Professor, Probability

Professor, Probability in the Department of Mathematical Sciences+44 (0) 191 33 43122


After receiving his MSc degree in engineering (theoretical physics) in 2000 from Gent University, Belgium, Matthias Troffaes joined the SYSTeMS research group at the same university as a doctoral researcher, pursuing research in imprecise probability theory under the guidance of Gert de Cooman, earning the degree of PhD in April 2005. In July 2005, he went to Carnegie Mellon University as a Francqui Foundation Fellow of the Belgian American Educational Foundation, working as a post-doctoral researcher with Teddy Seidenfeld. In September 2006, he joined the Department of Mathematical Sciences, Durham University, where he is currently Professor.


My research is concerned with modelling and quantifying severe uncertainty and decision making under severe uncertainty. My interests lie in the theoretical probabilistic foundations behind such modelling, as well as practical statistical applications of such modelling.

In many practical applications, severe uncertainty arises due to insufficient data or expert opinion, relative to the complexity of the model.
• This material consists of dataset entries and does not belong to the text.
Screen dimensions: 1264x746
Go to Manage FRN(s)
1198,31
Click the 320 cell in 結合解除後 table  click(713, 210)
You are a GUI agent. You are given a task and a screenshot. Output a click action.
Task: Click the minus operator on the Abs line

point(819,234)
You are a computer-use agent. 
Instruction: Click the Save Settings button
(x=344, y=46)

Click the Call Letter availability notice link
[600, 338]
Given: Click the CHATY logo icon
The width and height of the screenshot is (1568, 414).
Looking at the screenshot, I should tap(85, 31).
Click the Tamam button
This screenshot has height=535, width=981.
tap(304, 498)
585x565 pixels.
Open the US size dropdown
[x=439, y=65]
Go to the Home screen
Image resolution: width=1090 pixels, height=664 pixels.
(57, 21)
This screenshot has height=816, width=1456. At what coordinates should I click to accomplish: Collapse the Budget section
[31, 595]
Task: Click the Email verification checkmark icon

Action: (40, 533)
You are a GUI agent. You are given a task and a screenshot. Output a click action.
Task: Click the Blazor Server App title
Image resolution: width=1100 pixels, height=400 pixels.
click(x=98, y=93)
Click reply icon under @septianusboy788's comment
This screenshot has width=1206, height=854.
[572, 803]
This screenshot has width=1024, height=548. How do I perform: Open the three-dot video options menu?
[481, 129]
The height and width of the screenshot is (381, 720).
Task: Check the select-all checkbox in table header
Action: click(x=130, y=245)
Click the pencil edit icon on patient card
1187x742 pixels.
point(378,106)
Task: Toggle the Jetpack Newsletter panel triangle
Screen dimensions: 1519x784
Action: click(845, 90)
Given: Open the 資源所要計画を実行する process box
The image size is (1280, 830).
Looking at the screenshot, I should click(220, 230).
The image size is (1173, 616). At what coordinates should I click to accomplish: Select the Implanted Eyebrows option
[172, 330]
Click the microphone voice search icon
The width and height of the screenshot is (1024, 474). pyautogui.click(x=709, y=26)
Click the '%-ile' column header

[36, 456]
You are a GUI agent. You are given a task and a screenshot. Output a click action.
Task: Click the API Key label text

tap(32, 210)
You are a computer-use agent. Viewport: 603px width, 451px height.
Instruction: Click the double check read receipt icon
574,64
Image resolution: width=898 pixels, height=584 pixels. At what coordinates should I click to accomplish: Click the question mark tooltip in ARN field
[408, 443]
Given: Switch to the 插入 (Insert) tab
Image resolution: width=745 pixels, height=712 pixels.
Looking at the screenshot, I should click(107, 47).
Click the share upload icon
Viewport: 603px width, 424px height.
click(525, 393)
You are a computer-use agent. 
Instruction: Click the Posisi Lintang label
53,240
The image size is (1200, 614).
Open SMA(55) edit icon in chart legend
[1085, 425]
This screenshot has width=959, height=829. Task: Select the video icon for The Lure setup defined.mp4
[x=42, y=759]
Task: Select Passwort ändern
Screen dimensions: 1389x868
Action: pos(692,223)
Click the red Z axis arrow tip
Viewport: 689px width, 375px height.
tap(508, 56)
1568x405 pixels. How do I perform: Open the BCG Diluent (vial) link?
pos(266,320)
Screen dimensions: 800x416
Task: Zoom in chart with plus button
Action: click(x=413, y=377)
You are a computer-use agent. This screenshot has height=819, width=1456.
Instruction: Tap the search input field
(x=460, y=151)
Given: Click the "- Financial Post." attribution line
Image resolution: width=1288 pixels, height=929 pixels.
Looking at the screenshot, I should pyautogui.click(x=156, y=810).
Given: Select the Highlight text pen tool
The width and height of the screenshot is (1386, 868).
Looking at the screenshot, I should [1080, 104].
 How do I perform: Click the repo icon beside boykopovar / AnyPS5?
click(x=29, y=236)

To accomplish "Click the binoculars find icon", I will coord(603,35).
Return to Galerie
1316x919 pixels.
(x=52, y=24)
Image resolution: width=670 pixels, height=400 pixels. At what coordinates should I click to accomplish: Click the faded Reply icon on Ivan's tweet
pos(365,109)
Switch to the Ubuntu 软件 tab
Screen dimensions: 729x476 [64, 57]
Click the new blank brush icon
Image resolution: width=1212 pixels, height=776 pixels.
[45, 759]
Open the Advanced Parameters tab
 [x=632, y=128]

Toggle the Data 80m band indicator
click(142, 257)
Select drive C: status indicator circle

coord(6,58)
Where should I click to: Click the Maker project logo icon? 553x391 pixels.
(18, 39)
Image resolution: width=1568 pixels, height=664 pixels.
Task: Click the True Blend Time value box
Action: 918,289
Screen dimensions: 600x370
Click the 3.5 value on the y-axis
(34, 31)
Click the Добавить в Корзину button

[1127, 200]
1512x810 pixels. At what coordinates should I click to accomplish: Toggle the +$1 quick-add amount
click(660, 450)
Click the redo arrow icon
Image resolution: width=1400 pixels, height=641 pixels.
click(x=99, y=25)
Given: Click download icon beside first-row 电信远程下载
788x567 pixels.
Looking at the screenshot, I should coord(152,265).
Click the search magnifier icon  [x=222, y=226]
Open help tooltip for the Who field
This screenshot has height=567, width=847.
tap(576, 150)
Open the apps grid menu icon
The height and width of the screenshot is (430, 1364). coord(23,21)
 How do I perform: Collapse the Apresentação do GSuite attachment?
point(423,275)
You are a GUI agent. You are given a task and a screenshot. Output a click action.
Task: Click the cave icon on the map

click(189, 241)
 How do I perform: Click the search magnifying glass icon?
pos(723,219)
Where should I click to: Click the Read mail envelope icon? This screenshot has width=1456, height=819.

In such cases, it has been argued that no unique probability distribution can really honestly describe our knowledge. This discussion has a long history; see for instance Boole (1854), Keynes (1921), Williams (1975), Walley (1991), Weichselberger (1995), Shafer & Vovk (2001), Troffaes & De Cooman (2014), and many others.

For example, consider the probability that it rains on the day exactly twenty years from now. Experts may have a hard time to put a precise number on such probability, due to the complexity of climate modelling, but also due to uncertainty about climate change and about how politicians will respond it. However, experts may find it much easier to specify lower and upper bounds on such probability. From a Bayesian point of view, experts may have a hard time to put a precise prior distribution over such probability, but they may find it much easier to specify a set of prior distributions, for instance by bounding prior predictive quantities.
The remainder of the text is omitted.